◆ **Extrait cité**
Nadia Sikorsky a grandi à Moscou où elle a obtenu un master de journalisme et un doctorat en histoire à l’Université d’État de Moscou. Après 13 ans passés au sein de l’Unesco, à Paris puis à Genève, et avoir exercé les fonctions de directrice de la communication à la Croix-Verte internationale fondée par Mikhaïl Gorbatchev, elle développe NashaGazeta.ch, premier quotidien russophone en ligne, lancé en 2007.

En 2022, elle s’est trouvée parmi celles et ceux qui, selon la rédaction du Temps, ont « sensiblement contribué au succès de la Suisse romande », figurant donc parmi les faiseurs d’opinion et leaders économiques, politiques, scientifiques et culturels : le Forum des 100.

Après 18 ans en charge de NashaGazeta.ch, Nadia Sikorsky a décidé de revenir à ses sources et de se concentrer sur ce qui la passionne vraiment : la culture dans toute sa diversité. Cette décision a pris la forme de ce blog culturel trilingue (russe, anglais, français) né au cœur de l’Europe – en Suisse, donc, son pays d’adoption, le pays qui se distingue par son multiculturalisme et son multilinguisme.

Nadia Sikorsky ne se présente pas comme une "voix russe", mais comme une voix d’Européenne d'origine russe (plus de 35 ans en Europe, passés 25 ans en Suisse) au bénéfice de plus de 30 ans d’expérience professionnelle dans le monde culturel – ceci au niveau international. Elle se positionne comme médiatrice culturelle entre les traditions russes et européennes ; le titre de sa chronique, "L'accent russe", capture cette essence – l’accent n’étant pas une barrière linguistique, ni un positionnement politique mais une empreinte culturelle distinctive dans le contexte européen.

◆ **À faire**
D'après le portrait de Nadia Sikorsky :
(a) Dans quelle université a-t-elle obtenu son doctorat en histoire ?
(b) En quelle année NashaGazeta.ch a-t-il été lancé ?
(c) En quelles langues son blog culturel est-il rédigé ?

◆ **Données**

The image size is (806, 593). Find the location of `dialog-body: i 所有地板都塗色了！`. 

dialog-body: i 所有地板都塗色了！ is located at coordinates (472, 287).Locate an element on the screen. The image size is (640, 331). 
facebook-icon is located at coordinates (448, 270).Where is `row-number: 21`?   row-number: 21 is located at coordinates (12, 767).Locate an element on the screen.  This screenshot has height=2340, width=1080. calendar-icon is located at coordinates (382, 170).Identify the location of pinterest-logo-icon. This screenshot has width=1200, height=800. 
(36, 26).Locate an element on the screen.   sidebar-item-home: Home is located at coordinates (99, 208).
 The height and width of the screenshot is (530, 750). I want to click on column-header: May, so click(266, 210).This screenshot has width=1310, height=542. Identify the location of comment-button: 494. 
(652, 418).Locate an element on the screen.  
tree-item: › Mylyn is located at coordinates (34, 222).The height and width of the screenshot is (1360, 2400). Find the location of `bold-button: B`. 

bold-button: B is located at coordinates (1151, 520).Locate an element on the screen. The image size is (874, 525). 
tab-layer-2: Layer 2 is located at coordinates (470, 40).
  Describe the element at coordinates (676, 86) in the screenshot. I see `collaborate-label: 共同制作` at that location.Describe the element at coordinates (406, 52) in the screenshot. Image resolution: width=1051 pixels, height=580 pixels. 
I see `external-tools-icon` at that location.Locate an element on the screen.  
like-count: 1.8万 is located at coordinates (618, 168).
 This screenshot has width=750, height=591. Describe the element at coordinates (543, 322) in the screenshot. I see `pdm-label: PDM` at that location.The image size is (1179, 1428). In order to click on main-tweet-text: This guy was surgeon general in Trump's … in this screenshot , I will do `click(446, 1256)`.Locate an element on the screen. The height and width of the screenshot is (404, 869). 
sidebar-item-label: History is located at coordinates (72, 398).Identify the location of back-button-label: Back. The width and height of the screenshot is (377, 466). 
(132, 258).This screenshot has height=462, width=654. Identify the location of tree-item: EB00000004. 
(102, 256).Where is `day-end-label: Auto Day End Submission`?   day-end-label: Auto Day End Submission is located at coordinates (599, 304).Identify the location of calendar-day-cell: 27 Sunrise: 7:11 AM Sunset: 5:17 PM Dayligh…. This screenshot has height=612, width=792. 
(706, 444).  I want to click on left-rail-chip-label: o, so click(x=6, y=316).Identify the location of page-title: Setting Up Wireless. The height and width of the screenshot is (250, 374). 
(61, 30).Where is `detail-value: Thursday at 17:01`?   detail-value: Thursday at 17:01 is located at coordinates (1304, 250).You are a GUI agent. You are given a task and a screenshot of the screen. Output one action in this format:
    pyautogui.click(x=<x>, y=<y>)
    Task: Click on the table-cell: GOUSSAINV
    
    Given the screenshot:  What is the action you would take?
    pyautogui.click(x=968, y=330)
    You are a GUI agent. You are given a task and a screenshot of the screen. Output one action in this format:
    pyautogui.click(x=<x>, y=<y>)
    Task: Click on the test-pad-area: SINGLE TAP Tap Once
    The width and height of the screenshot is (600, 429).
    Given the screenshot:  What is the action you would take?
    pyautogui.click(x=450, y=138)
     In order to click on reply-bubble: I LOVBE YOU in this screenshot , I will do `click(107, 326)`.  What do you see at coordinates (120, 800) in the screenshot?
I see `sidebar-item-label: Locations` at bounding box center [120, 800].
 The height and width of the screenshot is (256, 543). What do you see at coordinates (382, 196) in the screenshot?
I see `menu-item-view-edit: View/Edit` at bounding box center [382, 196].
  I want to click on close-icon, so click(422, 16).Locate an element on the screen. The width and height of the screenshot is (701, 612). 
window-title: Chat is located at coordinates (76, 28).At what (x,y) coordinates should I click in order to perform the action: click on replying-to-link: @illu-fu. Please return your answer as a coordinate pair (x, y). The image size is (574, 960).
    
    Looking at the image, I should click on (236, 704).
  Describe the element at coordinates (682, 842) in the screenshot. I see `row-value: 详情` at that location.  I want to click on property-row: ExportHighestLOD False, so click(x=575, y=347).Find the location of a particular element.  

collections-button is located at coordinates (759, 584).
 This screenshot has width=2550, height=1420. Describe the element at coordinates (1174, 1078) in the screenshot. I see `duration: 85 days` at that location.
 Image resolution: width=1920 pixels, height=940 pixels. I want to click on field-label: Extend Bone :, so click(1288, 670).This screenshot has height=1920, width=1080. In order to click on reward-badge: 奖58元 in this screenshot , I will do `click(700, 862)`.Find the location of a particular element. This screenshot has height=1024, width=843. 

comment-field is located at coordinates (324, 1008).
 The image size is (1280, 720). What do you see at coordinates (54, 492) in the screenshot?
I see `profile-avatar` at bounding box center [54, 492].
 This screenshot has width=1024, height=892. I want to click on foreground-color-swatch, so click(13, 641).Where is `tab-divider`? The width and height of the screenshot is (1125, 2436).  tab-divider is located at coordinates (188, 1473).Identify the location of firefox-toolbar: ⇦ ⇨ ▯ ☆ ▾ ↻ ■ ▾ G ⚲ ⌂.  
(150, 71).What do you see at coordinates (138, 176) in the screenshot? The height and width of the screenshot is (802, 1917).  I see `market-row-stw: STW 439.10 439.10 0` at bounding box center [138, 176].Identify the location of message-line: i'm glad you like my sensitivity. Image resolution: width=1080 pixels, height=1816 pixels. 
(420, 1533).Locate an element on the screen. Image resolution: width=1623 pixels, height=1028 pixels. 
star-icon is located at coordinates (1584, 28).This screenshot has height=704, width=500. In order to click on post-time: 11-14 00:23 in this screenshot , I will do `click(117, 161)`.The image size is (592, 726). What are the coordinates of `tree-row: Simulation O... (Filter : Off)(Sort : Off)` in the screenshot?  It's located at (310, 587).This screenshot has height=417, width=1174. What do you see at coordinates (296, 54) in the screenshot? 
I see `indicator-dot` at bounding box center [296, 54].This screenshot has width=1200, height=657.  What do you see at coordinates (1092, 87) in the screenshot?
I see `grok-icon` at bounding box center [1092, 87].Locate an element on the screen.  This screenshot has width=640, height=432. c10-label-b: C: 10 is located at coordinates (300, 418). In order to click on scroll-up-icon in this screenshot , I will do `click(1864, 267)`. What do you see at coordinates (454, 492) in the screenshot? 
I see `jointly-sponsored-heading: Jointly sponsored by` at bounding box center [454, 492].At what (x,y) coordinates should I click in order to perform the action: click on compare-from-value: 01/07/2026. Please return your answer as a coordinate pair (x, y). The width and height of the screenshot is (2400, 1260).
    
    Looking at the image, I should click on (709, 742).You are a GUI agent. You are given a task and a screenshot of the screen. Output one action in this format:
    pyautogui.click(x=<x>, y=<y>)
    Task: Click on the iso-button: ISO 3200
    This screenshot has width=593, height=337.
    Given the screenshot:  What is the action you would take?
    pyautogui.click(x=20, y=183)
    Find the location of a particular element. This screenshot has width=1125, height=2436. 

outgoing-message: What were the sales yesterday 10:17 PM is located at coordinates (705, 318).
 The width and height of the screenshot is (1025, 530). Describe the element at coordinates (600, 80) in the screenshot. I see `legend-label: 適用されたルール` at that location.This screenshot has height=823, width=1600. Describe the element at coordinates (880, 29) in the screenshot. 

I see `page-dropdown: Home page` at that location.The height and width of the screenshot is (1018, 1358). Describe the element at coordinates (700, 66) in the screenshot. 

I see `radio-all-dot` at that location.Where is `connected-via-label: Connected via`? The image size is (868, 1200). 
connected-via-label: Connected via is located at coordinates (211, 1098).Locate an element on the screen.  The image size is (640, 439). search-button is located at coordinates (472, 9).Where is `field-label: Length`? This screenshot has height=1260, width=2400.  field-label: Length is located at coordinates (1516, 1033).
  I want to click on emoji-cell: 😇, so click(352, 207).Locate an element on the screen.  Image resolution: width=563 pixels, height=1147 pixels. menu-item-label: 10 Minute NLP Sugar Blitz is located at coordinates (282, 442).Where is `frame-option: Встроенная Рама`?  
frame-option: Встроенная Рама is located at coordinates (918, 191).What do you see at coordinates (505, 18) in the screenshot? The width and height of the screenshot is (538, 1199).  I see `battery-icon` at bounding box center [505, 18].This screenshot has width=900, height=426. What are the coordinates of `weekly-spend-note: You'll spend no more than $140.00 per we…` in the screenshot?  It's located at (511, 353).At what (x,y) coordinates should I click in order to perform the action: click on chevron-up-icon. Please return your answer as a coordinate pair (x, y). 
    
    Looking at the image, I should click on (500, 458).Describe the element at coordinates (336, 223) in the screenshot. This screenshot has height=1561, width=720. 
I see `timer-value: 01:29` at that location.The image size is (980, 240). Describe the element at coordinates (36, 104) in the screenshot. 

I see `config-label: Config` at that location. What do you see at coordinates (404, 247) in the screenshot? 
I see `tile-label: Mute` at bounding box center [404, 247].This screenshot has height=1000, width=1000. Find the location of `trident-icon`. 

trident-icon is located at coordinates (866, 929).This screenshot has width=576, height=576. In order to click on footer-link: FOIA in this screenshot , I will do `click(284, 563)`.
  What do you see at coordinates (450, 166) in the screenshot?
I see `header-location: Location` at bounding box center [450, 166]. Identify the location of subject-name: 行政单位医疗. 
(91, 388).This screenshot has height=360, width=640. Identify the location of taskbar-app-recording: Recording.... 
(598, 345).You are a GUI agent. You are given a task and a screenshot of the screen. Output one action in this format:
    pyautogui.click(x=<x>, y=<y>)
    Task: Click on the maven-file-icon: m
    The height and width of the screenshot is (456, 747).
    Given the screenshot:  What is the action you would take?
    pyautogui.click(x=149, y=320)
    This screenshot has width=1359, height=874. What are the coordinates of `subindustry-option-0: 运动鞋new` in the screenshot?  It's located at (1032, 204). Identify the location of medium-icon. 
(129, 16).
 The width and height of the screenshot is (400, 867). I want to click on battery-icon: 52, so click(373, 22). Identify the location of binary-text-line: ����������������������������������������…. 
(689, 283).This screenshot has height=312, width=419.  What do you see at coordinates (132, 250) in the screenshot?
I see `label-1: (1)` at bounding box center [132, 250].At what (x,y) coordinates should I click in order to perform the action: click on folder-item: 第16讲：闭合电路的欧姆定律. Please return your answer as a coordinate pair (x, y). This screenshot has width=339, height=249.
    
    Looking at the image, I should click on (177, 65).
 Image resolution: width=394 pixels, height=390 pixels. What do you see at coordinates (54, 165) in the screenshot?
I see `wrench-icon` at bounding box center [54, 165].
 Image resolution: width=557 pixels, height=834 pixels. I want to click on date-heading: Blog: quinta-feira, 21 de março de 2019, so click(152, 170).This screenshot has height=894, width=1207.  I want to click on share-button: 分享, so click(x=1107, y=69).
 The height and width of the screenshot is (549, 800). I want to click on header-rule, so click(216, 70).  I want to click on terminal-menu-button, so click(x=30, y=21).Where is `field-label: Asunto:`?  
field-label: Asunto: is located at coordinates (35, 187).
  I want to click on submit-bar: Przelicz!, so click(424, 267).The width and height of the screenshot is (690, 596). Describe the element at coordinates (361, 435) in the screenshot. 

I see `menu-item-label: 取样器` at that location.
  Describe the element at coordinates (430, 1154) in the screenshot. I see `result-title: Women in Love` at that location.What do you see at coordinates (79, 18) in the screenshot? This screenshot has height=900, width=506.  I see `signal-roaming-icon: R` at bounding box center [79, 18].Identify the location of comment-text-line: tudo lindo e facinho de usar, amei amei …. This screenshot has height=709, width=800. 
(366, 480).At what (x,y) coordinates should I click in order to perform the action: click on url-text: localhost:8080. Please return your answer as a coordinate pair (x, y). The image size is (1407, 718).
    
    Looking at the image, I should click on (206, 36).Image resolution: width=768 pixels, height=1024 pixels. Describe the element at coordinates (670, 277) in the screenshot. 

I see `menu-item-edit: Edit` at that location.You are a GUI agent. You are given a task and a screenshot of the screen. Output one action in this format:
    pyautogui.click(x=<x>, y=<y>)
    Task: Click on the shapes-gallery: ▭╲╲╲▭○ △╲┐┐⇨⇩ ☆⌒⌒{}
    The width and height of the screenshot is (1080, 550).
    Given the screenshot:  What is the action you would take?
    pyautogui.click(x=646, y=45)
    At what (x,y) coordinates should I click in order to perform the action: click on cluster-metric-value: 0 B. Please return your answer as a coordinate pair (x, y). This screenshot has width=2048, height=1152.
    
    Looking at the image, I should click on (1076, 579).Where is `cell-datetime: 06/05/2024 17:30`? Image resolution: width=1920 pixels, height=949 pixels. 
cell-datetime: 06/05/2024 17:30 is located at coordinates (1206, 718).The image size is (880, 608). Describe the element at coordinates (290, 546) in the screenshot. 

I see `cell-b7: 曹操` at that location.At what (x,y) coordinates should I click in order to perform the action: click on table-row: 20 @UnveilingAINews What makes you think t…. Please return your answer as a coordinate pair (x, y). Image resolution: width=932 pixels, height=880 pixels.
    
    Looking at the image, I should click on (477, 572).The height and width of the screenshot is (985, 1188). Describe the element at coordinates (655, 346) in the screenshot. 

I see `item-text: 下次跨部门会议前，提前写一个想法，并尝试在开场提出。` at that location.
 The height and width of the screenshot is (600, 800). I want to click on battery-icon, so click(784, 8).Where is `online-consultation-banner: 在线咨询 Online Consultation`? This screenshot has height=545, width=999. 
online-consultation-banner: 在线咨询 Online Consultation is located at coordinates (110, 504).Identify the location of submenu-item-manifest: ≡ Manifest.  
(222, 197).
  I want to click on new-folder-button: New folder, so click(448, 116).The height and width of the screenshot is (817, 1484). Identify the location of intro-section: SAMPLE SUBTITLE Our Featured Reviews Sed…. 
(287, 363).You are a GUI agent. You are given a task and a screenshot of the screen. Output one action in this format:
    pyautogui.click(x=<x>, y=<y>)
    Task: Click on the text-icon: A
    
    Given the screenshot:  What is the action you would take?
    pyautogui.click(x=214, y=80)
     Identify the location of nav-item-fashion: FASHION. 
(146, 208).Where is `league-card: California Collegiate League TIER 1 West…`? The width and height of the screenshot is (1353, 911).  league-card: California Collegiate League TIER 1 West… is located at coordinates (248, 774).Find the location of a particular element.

◆ **Réponse**
(a) À l'Université d'État de Moscou.
(b) En 2007.
(c) En russe, en anglais et en français.